Per quel che concerne l’aspetto meramente turistico, una giornata intera va dedica al capoluogo di Regione ovvero Campobasso: dopo una passeggiata rilassante a Villa De Capoa, ricca di viali, statue e alberi si prosegue al Museo dei Misteri emblema del tipico folklore molisano per poi dirigersi verso il Castello Monforte, raggiungibile a piedi in circa 15 minuti; si continua verso Palazzo Pistilli corredato da 200 opere esposte, mentre a soli 70 metri di distanza troviamo il Museo Sannico, anch’esso grande e meritevole di tempo per una visita accurata. Dopo una pausa-aperitivo, il tour si conclude alla Cattedrale della S.S. Trinità.
Degna di menzione speciale la città d’Isernia offre diverse attrazioni turistiche tra cui il Museo Nazionale del Paleolitico, il Museo Nazionale di S. Maria delle Monache, il Museo civico, la Fontana Fraterna, la Cattedrale di San Pietro Apostolo, il Santuario dei Santi Cosma e Damiano e il centro storico.
A corollario, un blitz meritano, inoltre, le località di Civitacampomarano famosa per i suoi murales, Agnone, il paese delle campane, Frosolone, per la sua coltelleria artigianale, Larino e Sepino che custodiscono reperti dell’antica Roma, Venafro, sede del primo Parco regionale agricolo storico dell’olivo molisano, detto anche Parco Oraziano, istituito per salvaguardare il patrimonio olivicolo del territorio.

Per gli amanti del trekking, degli sport acquatici o semplicemente per un picnic immerso nella natura consiglio, invece, di visitare il Lago di Castel San Vincenzo al confine con Lazio e Abruzzo.

Passiamo all’analisi di uno degli argomenti clou del diario di viaggio ovvero le delizie gastronomiche. Classificata come cucina “povera”, la molisana riserva delle chicche da non perdere. La produzione di cereali in Molise è rinomata fin dall’antichità e alcuni formati di pasta, oggi diffusi in tutta Italia, sono nati qui, per esempio i fusilli. Altra eccellenza è il Caciocavallo di Agnone: prodotto con latte vaccino, ha la forma di una grossa pera ed è ottimo anche grigliato. Nel 2019 ha vinto l’Italian Cheese Awards come migliore formaggio a pasta filata stagionata d’Italia. L’unico presidio Slow Food del Molise è la Signora di Conca Casale, un grosso insaccato di tagli pregiati del suino (lombo, spalla e il lardo della pancetta e del dorso), sminuzzati al coltello e aromatizzati con pepe in grani, peperoncino, finocchio selvatico e coriandolo. La sua forma ricorda quella di un alveare e si mangia tagliato a fette spesse; era il regalo che si faceva un tempo alle personalità rinomate del paese.

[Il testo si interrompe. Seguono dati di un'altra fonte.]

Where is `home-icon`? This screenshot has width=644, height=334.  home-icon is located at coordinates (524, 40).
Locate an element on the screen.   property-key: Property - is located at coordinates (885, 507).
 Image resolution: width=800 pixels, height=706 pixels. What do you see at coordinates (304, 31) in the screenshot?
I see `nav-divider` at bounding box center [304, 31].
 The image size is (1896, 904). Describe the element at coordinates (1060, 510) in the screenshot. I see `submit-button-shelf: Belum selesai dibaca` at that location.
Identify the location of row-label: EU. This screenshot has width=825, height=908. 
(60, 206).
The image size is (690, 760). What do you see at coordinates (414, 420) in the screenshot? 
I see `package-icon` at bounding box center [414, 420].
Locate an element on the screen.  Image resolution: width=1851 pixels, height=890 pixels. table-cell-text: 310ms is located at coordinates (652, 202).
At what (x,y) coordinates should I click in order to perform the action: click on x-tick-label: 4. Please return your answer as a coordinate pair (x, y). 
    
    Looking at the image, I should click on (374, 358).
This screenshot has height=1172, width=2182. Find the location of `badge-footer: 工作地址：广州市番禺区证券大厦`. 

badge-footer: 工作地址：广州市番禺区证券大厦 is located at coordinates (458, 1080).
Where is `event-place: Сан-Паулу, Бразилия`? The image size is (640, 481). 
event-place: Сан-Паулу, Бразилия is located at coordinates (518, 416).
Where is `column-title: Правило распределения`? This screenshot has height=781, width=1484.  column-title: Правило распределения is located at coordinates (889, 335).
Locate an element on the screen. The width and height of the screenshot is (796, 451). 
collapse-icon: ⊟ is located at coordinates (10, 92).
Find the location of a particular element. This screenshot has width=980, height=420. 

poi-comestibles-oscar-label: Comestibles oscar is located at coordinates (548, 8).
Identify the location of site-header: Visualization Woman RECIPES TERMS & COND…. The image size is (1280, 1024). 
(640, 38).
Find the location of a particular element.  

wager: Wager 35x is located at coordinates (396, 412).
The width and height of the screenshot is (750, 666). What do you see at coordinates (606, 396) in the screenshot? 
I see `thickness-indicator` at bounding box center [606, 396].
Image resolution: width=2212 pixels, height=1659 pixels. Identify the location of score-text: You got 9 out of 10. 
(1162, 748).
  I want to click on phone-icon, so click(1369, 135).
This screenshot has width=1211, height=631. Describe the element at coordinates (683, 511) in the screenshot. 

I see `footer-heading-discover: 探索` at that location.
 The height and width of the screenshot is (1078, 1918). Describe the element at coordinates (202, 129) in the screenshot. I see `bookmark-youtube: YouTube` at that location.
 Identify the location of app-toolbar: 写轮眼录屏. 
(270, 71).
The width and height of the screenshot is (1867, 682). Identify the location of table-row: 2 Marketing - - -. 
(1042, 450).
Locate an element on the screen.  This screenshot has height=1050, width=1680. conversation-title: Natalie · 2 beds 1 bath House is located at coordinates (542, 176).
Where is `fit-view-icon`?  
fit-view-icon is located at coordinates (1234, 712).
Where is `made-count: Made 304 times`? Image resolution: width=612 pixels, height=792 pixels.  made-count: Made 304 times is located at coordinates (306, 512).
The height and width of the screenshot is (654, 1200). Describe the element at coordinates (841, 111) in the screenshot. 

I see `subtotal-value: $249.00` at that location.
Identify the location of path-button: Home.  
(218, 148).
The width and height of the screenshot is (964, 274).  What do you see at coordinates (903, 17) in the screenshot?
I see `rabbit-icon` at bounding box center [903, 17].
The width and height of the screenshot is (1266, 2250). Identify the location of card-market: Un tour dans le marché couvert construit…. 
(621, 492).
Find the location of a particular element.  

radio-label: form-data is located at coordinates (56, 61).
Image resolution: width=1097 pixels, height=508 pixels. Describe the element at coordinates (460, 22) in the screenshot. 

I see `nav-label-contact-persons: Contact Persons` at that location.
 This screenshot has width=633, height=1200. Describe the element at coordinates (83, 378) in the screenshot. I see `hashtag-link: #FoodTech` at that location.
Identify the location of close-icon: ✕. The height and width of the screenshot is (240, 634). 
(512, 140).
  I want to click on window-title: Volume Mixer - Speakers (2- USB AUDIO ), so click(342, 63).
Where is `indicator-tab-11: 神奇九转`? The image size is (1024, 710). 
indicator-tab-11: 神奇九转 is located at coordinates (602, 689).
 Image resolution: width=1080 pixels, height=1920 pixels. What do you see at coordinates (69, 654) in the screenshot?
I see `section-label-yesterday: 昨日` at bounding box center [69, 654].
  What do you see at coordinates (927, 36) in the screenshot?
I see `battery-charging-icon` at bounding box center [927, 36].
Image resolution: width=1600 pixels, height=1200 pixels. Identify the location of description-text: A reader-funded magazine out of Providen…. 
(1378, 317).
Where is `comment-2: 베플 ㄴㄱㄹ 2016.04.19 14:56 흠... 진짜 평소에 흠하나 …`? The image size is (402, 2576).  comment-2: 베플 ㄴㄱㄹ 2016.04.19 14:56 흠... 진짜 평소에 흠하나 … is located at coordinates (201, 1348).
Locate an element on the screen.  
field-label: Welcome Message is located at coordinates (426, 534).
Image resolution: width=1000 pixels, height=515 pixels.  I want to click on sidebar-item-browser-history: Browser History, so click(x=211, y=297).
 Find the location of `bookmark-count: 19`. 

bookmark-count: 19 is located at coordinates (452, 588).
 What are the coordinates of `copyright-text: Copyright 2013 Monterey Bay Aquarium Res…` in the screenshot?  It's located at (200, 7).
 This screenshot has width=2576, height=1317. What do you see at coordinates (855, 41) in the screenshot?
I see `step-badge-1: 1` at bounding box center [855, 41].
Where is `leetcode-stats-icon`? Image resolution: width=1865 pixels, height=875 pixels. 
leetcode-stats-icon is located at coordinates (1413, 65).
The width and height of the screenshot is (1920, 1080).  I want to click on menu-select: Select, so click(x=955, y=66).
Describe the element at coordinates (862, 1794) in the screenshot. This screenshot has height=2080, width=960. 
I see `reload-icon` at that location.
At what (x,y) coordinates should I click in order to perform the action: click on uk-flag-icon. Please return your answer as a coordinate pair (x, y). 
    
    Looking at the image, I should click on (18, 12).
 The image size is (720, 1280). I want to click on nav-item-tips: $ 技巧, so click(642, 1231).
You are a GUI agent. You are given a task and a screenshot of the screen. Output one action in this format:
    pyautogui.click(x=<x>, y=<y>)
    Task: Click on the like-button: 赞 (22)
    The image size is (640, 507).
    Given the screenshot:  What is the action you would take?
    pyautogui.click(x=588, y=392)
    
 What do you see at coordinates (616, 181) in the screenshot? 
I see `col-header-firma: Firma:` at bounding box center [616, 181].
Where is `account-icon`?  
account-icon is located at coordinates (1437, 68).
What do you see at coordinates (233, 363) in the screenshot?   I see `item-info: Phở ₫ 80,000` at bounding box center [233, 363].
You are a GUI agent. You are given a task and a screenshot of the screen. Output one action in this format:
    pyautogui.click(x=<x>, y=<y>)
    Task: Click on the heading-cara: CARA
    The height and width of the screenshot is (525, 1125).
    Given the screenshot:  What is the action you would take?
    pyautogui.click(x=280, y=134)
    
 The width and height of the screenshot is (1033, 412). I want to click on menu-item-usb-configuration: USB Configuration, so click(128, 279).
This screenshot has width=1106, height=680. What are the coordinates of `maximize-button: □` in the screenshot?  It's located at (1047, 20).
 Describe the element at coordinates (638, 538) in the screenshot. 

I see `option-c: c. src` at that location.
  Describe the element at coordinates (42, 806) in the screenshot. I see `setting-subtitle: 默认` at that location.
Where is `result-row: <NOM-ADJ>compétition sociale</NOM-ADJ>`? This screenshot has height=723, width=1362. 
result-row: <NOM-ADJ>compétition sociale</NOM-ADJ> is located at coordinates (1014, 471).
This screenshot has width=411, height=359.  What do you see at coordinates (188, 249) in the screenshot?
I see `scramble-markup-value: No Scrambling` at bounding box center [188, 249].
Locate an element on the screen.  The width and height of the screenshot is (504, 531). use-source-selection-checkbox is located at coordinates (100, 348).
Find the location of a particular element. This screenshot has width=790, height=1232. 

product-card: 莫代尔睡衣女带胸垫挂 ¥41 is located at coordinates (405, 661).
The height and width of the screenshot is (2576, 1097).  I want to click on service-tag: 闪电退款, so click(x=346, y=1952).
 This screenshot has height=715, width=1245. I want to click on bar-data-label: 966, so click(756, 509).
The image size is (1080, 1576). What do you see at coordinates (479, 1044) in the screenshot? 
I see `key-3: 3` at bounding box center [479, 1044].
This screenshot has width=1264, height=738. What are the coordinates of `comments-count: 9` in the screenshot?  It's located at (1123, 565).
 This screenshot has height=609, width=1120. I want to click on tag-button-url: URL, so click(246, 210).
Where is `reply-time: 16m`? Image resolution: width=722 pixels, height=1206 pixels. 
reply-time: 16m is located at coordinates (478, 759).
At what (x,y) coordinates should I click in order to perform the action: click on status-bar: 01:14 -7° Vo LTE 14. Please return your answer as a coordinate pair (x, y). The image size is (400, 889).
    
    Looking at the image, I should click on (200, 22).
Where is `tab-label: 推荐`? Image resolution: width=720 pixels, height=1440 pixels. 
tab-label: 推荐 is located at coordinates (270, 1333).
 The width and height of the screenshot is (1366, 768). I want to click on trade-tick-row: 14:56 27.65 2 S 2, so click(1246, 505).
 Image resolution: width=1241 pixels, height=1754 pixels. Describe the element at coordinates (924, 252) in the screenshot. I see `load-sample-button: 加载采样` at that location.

Tipico dell’alto Molise è, invece, il Raviolo Scapolese ripieno di carne macinata e scamorza e condito con un ragù di cosciotto di capra lardellato.
Oltre ai salumi e ai prodotti caseari non mancano i legumi autoctoni come le cicerchie il cui sapore ricorda i ceci, le fave e i piselli.
Il ruolo di protagonista dello street food molisano è assegnato d’ufficio alla Pampanella, un filetto di maiale insaporito con aglio e abbondante peperoncino piccante e dolce, e cotto in forno. Il mio reportage relativo al Molise termina qui con l’auspicio di non avervi annoiato ma suscitato in voi l’interesse di andare a scoprire questo gioiello dall’antico fascino.